You will not get a mortgage.  You cannot save so you cannot get a loan from a credit union.  Presumable you have no 'right' to a continuation of the interest only loan either so the sooner you cut your losses the better.  Unless your 'friend' in the financial sector can get you better terms this means you have to sell the land.  You're lucky in many regards, the land is worth 50% so you will owe 70K and that is the extent of your indebtedness (presumably).  Secondly you have a salary that gives you the freedom of 900 euro a month to pay down that debt.  Thirdly because it is a personal loan rather than a mortgage and therefore unsecured you have the freedom without the banks permission to sell the land.  So sell as high as you can, as quickly as you can, and throw every penny you have at it and there's your solution.


----------



## strongtom (17 Nov 2010)

hi bronte,

Not forced..persuaded i said. I couldnt get a mortgage at the time to build. I had an option to get this interest only loan. Anyhow whats done is done.

──────────────────────────────

> [THE PROBLEM] Copy the loan advice post between "You will not" and "there's your solution.", inclusive, swapping "the land" for "the plot" each time it appears.

> [DATASET EXCERPT]
──────────────────────────────

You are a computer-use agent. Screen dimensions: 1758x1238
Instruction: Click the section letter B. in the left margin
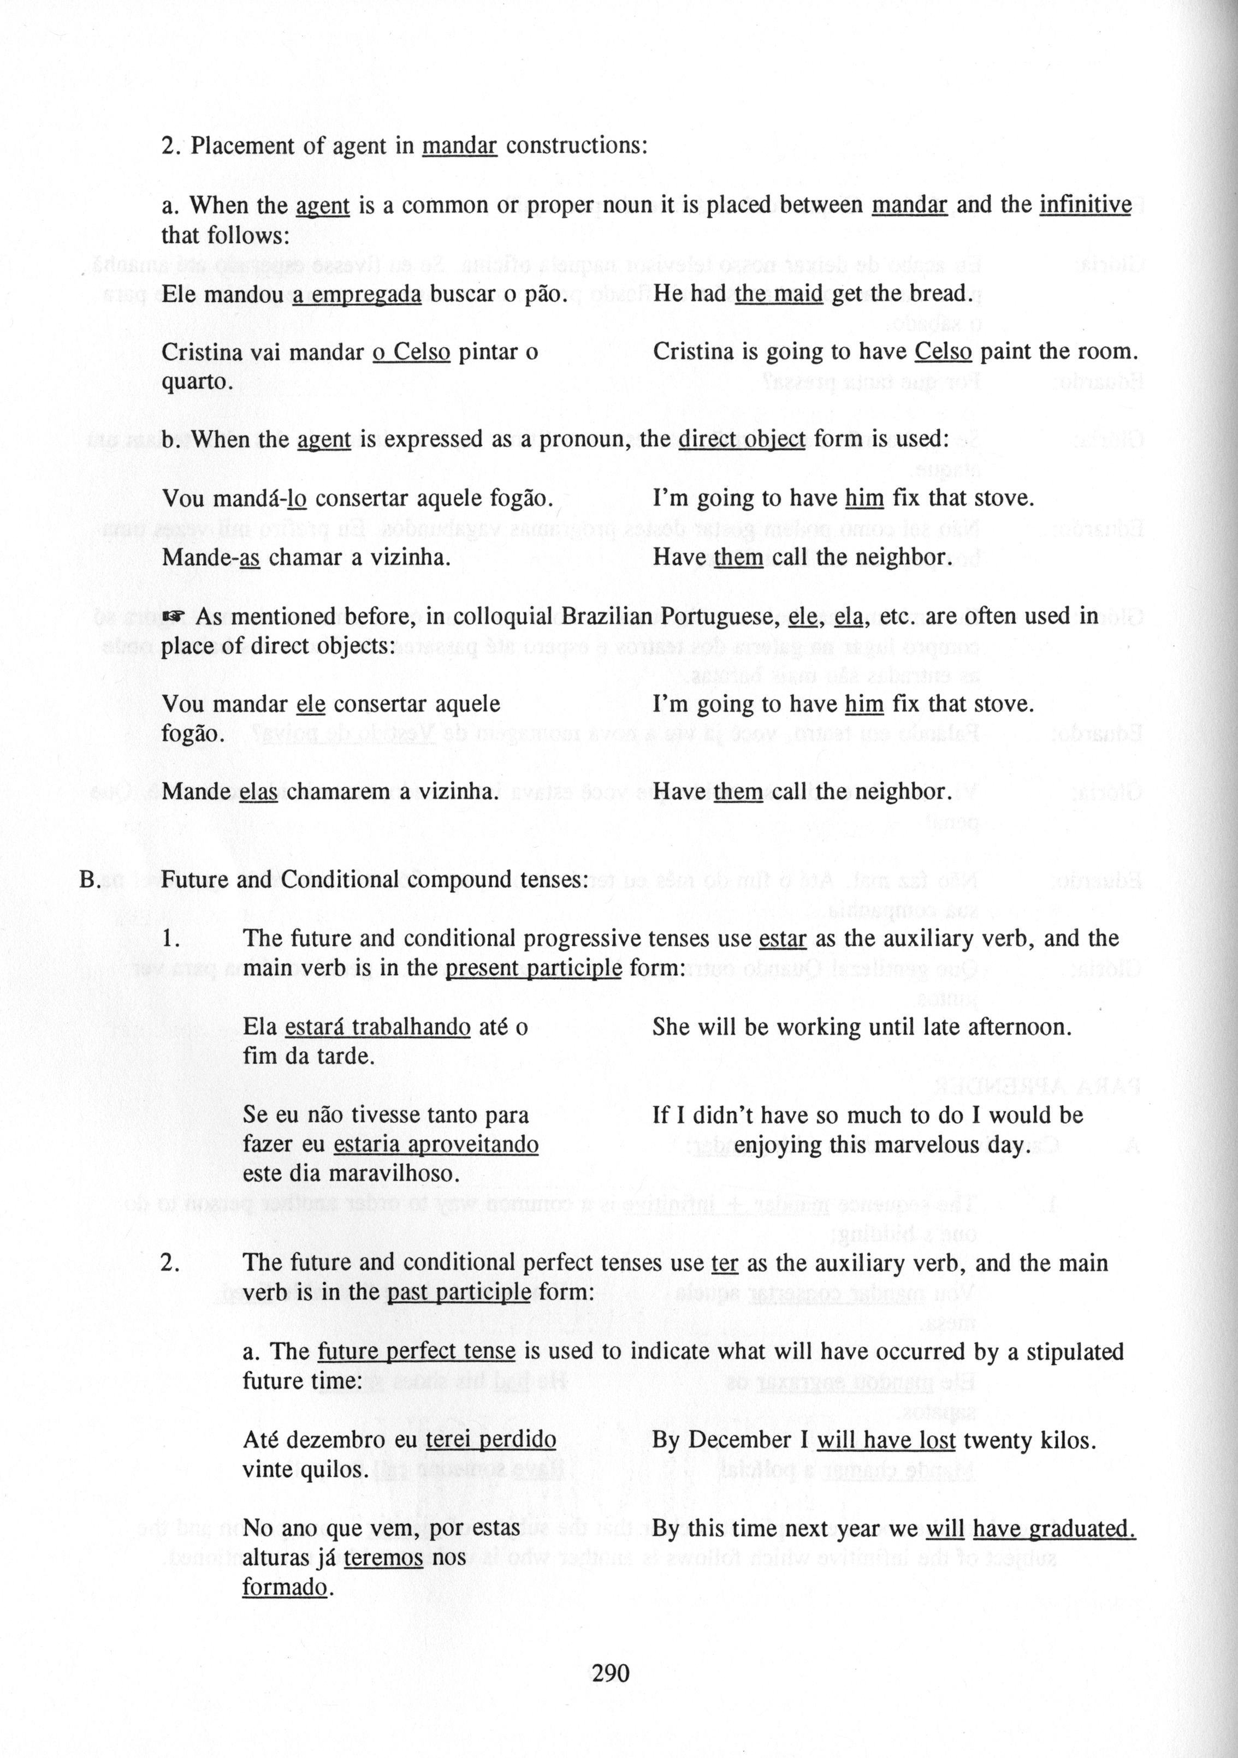pyautogui.click(x=91, y=880)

──────────────────────────────

> [EXERCISE SOLUTION]
You will not get a mortgage.  You cannot save so you cannot get a loan from a credit union.  Presumable you have no 'right' to a continuation of the interest only loan either so the sooner you cut your losses the better.  Unless your 'friend' in the financial sector can get you better terms this means you have to sell the plot.  You're lucky in many regards, the plot is worth 50% so you will owe 70K and that is the extent of your indebtedness (presumably).  Secondly you have a salary that gives you the freedom of 900 euro a month to pay down that debt.  Thirdly because it is a personal loan rather than a mortgage and therefore unsecured you have the freedom without the banks permission to sell the plot.  So sell as high as you can, as quickly as you can, and throw every penny you have at it and there's your solution.